In the aftermath of August 11, 1999, a report by the Justice Department stated that the FALN posed an "ongoing threat" to national security. And in late October 1999 the Senate Judiciary Committee released a report from Attorney General Janet Reno stating that the FALN members' "impending release from prison" would "increase the present threat" of terrorism.

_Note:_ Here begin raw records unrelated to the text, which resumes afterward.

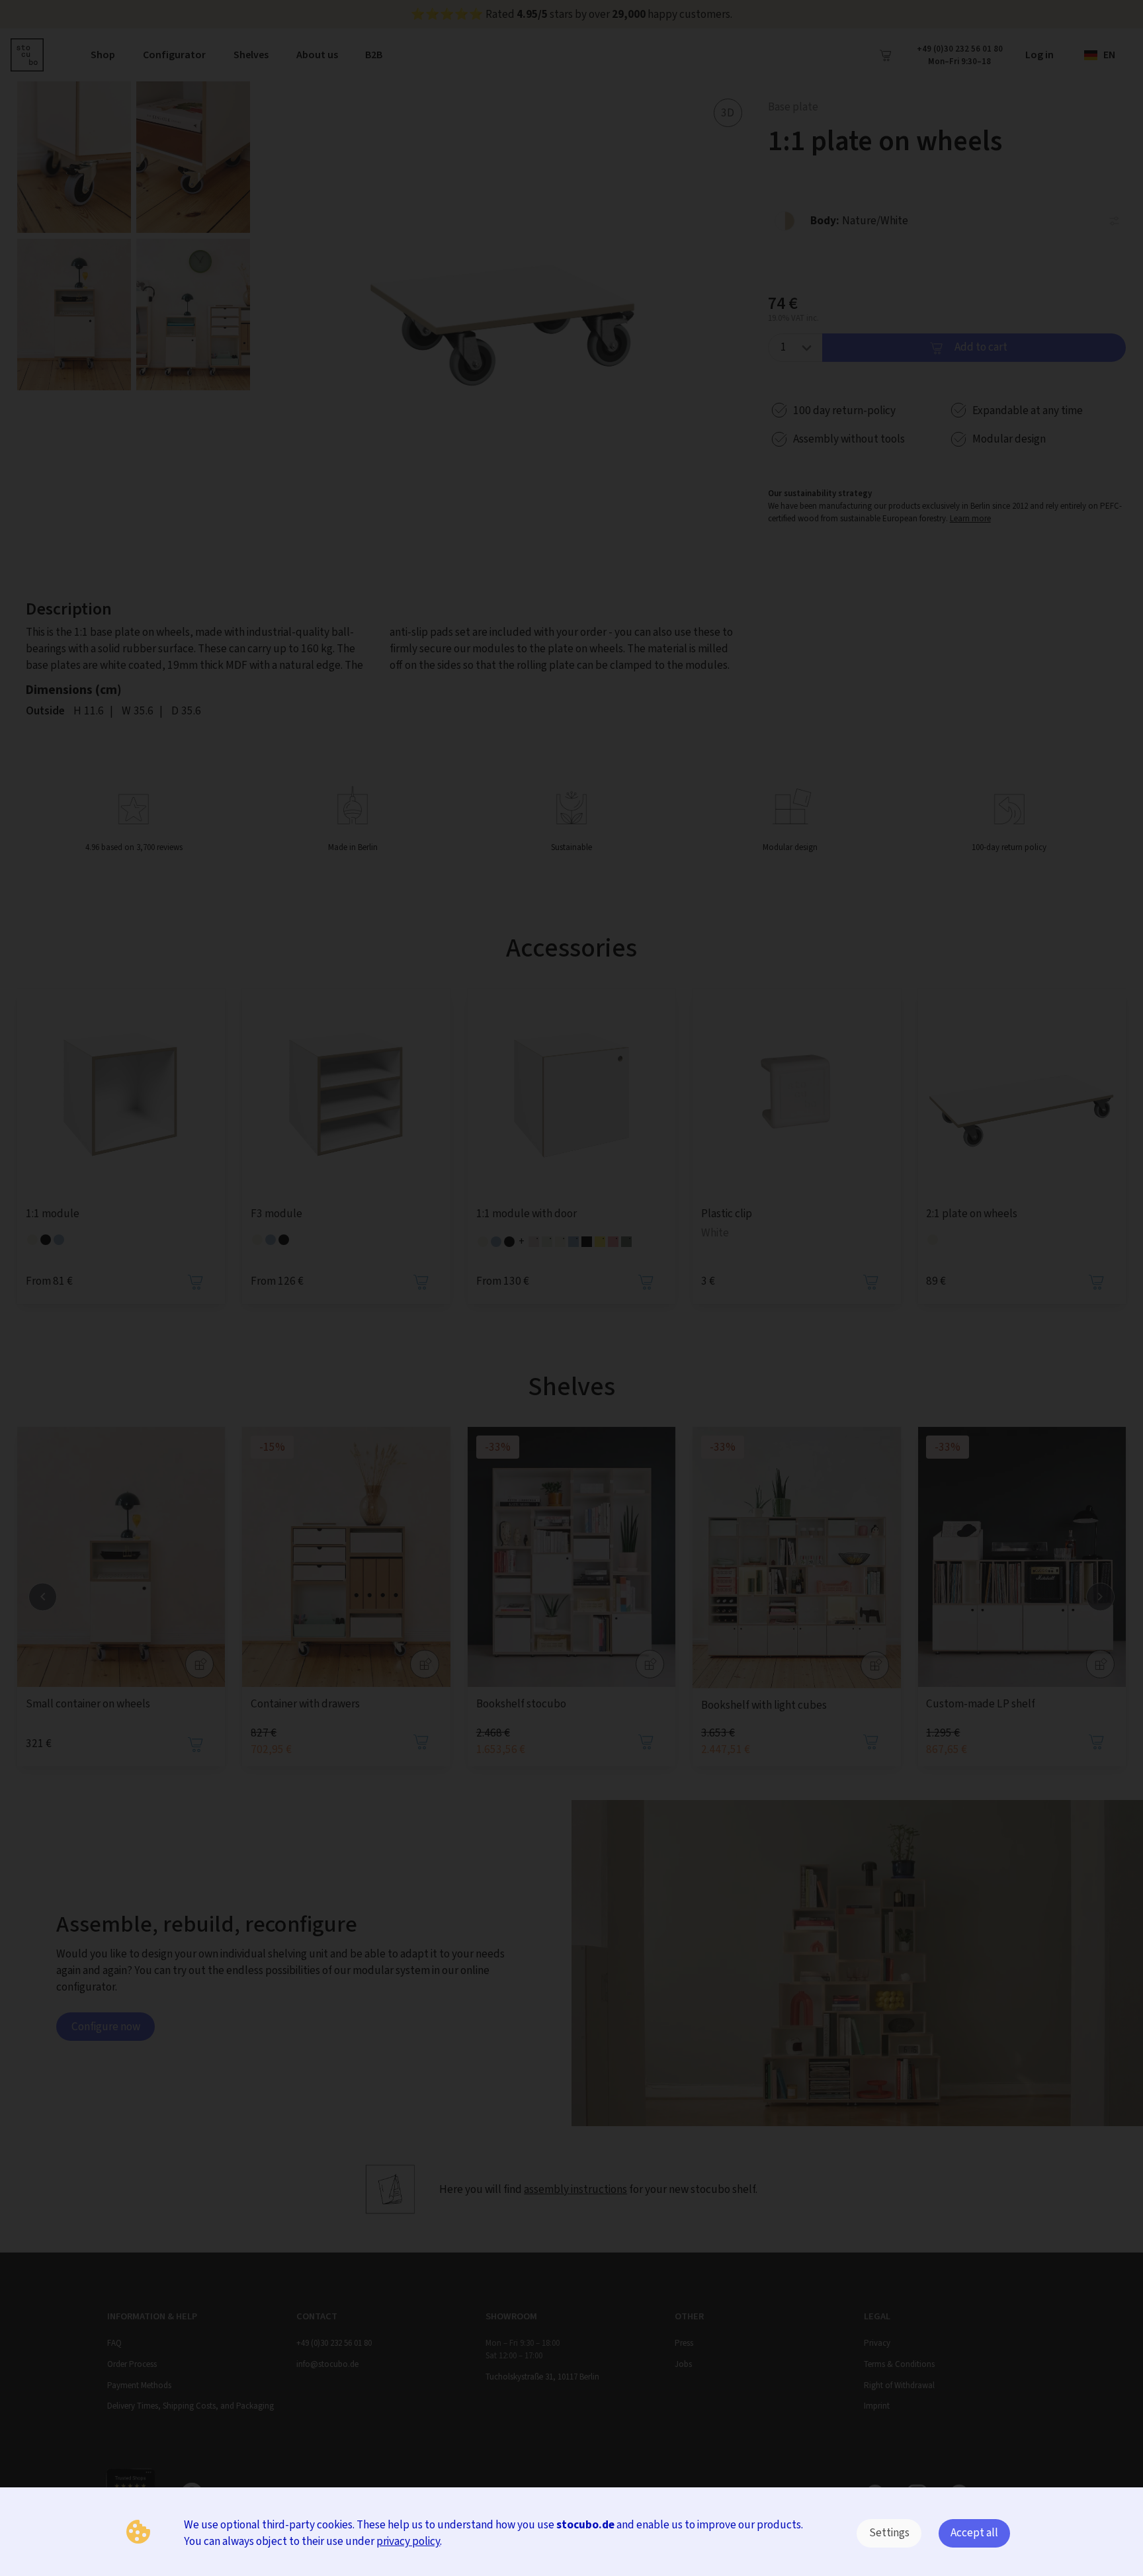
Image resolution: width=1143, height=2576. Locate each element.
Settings (889, 2532)
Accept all (974, 2532)
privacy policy (408, 2541)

In an October 20th Senate Judiciary Committee hearing, and again with reporters the following day, Eric Holder denied that Reno was referring to the same FALN terrorists whose pardons he had worked so long and hard to secure. Yet when Holder was asked to identify whom Reno was in fact talking about, he responded as follows:

"I don't know, no, I don't know that. We might be able to get you some more information on that, but, I mean, you know, there were certain people who are due to be released, or who were at least eligible for parole, had a release date in the next, as I said, three, four years. I don't know exactly who they were. Maybe—we might be able to get you that information."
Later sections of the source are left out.